* **Task goal**:
Once you reach the line containing "View Memory information in sidebar" in the entries below, write out that line and each one after it down to the line containing "has height=663, width=1367.", exactly and with nothing added.

[Data items]
---*---

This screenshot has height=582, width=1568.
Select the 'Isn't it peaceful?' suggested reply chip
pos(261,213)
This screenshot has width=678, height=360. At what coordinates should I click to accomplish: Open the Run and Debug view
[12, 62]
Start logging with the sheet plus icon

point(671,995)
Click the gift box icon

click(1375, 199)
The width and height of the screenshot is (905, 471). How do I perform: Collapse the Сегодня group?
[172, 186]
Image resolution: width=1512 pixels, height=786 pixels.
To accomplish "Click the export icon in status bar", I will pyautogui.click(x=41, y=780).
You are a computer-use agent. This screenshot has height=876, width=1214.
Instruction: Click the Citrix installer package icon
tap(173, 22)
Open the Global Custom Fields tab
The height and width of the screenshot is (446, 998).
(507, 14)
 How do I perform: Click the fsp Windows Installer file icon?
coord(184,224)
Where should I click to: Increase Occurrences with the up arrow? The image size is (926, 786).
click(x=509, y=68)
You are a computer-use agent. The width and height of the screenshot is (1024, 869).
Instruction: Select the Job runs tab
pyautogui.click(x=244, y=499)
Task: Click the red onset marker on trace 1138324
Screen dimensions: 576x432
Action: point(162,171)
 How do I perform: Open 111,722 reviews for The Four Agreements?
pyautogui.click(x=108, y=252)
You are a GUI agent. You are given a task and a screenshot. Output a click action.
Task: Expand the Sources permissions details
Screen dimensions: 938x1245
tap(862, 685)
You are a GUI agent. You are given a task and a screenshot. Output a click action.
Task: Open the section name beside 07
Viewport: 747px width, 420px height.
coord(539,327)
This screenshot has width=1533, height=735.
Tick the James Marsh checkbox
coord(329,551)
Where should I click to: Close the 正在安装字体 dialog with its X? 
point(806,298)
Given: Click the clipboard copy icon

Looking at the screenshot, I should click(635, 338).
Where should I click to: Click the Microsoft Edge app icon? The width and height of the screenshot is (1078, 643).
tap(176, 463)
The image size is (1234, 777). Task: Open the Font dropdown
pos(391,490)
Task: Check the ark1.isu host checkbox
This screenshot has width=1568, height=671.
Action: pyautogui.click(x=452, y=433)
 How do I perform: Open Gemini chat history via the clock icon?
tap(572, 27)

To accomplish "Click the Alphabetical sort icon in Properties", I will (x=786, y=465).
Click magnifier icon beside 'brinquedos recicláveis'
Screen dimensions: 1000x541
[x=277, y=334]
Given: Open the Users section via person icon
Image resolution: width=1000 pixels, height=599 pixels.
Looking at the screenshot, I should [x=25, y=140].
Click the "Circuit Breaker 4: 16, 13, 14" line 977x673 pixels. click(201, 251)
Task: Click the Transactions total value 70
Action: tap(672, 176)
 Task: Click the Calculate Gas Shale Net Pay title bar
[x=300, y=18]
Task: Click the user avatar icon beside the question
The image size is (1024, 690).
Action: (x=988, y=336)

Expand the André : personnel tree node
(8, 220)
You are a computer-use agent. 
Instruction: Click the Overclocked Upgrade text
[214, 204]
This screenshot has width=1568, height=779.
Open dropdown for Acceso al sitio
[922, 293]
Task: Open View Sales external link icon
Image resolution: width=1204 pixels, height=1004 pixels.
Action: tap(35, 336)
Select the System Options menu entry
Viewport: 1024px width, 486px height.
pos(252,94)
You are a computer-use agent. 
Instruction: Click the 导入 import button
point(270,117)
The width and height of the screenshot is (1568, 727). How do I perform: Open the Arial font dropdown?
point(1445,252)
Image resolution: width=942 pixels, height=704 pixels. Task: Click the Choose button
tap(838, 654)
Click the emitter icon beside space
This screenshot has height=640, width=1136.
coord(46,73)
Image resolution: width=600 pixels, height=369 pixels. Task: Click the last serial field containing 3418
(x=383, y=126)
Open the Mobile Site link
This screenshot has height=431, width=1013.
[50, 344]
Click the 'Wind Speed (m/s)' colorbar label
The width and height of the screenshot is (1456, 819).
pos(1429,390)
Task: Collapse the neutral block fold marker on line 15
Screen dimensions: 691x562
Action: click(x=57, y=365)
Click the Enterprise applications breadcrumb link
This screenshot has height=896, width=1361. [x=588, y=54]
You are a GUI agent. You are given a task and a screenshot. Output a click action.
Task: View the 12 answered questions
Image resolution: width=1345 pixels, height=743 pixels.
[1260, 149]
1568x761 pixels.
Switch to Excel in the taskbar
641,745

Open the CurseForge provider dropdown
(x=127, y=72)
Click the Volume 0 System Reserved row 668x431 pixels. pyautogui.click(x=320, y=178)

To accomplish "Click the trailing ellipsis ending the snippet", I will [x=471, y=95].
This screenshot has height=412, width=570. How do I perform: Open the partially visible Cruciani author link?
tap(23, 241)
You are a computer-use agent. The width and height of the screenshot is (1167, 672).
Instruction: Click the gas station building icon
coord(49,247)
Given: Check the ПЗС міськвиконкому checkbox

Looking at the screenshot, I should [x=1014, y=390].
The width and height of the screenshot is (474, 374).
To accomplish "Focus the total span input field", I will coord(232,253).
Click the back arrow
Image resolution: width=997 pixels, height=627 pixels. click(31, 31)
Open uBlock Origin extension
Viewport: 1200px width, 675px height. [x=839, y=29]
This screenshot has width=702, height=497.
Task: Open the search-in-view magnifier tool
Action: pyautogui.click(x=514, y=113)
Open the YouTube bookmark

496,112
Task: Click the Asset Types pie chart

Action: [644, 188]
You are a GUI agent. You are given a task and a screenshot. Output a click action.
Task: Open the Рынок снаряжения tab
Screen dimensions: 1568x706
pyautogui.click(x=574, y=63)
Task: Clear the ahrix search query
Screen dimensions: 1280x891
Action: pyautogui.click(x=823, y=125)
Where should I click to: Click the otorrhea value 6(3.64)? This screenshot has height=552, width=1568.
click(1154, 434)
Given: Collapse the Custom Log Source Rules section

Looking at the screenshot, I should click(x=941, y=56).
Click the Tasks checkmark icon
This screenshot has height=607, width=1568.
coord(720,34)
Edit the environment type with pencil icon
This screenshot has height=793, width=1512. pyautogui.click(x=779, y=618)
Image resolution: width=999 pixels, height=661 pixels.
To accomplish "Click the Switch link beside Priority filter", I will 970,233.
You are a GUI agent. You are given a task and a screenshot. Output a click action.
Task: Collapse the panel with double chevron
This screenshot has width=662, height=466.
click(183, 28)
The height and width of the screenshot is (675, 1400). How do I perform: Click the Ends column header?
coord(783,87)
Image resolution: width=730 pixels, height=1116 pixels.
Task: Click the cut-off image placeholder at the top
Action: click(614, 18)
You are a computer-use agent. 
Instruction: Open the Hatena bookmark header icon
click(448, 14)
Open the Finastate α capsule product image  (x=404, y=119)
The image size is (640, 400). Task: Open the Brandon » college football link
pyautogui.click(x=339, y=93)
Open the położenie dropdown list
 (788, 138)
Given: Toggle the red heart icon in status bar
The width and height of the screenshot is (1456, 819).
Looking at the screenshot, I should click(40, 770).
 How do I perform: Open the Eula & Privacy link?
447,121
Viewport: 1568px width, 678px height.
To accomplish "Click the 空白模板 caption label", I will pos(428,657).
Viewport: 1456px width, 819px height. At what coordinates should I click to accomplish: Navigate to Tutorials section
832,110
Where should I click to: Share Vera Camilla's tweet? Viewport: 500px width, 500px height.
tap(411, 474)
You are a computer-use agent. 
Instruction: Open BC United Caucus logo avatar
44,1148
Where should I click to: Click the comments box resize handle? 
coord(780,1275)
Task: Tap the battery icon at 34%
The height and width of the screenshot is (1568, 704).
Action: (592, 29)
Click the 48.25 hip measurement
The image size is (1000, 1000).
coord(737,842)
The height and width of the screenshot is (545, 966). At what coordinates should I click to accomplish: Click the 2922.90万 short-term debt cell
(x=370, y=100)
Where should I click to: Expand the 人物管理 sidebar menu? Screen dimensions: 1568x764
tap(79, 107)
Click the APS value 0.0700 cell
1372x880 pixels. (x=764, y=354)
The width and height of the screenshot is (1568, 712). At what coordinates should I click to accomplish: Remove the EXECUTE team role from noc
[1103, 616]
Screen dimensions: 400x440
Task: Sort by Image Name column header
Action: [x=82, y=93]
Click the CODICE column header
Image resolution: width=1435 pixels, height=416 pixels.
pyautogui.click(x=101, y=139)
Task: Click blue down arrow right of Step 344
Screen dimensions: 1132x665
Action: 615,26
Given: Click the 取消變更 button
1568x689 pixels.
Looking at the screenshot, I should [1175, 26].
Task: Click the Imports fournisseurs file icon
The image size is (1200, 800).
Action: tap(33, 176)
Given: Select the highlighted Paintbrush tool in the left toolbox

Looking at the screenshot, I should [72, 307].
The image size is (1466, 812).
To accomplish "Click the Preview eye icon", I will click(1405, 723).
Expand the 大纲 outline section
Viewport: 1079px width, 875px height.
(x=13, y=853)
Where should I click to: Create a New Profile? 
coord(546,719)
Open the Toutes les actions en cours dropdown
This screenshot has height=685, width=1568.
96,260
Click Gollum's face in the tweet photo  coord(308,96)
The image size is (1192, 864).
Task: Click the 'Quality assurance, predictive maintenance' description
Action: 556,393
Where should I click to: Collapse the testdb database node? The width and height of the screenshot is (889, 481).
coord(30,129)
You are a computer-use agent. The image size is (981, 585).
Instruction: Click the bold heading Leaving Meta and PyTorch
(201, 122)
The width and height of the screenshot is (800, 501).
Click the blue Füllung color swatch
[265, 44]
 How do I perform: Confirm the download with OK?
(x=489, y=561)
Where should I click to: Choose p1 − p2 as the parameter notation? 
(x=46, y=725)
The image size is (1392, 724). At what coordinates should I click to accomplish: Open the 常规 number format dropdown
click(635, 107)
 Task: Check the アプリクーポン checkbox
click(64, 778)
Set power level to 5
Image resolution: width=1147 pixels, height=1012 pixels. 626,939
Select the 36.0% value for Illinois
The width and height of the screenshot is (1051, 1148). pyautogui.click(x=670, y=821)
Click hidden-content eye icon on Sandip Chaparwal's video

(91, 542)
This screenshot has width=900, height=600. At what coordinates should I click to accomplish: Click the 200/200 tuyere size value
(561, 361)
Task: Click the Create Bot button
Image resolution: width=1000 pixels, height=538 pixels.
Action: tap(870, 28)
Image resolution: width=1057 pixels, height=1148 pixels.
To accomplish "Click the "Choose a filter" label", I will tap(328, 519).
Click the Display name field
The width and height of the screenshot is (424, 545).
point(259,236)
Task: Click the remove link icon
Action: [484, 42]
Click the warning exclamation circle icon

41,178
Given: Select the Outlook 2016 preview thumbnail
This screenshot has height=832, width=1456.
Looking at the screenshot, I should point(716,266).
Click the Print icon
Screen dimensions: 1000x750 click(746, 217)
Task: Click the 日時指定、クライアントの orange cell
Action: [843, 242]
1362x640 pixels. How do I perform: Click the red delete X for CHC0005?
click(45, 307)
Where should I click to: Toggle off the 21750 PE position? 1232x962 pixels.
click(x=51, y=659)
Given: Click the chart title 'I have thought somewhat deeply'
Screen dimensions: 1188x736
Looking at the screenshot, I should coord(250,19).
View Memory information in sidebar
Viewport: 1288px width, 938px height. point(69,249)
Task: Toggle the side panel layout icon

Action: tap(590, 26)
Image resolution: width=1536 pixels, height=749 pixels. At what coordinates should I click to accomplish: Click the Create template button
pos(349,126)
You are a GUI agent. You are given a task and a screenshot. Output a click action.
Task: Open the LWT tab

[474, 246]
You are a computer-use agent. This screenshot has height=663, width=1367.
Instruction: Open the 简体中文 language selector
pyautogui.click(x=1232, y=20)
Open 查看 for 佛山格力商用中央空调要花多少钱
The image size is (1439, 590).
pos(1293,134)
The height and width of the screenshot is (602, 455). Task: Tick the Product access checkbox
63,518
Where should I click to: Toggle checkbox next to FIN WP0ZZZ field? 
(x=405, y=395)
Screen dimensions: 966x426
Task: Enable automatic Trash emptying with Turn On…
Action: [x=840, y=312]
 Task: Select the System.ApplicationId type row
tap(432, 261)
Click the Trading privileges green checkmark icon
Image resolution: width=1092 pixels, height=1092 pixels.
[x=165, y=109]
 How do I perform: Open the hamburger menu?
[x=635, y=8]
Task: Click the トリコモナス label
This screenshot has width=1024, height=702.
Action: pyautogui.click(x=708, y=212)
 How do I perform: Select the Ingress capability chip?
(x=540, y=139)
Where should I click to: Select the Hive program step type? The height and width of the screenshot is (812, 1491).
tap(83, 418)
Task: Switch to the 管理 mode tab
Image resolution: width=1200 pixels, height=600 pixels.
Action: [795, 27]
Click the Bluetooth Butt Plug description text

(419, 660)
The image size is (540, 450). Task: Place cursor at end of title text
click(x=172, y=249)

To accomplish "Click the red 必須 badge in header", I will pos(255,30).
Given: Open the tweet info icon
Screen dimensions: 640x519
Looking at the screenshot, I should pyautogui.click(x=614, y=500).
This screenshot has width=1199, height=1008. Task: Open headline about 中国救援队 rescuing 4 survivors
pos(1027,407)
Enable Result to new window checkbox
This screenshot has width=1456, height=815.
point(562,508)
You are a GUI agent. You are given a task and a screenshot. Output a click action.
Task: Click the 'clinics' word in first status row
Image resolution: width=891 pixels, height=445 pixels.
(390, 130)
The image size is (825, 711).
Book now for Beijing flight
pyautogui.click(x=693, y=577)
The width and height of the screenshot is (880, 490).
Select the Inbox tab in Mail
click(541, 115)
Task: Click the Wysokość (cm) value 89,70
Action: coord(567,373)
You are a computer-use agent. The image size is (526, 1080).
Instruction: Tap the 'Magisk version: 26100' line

---*---

* **Answer space**:
View Memory information in sidebar
Viewport: 1288px width, 938px height. point(69,249)
Task: Toggle the side panel layout icon

Action: tap(590, 26)
Image resolution: width=1536 pixels, height=749 pixels. At what coordinates should I click to accomplish: Click the Create template button
pos(349,126)
You are a GUI agent. You are given a task and a screenshot. Output a click action.
Task: Open the LWT tab

[474, 246]
You are a computer-use agent. This screenshot has height=663, width=1367.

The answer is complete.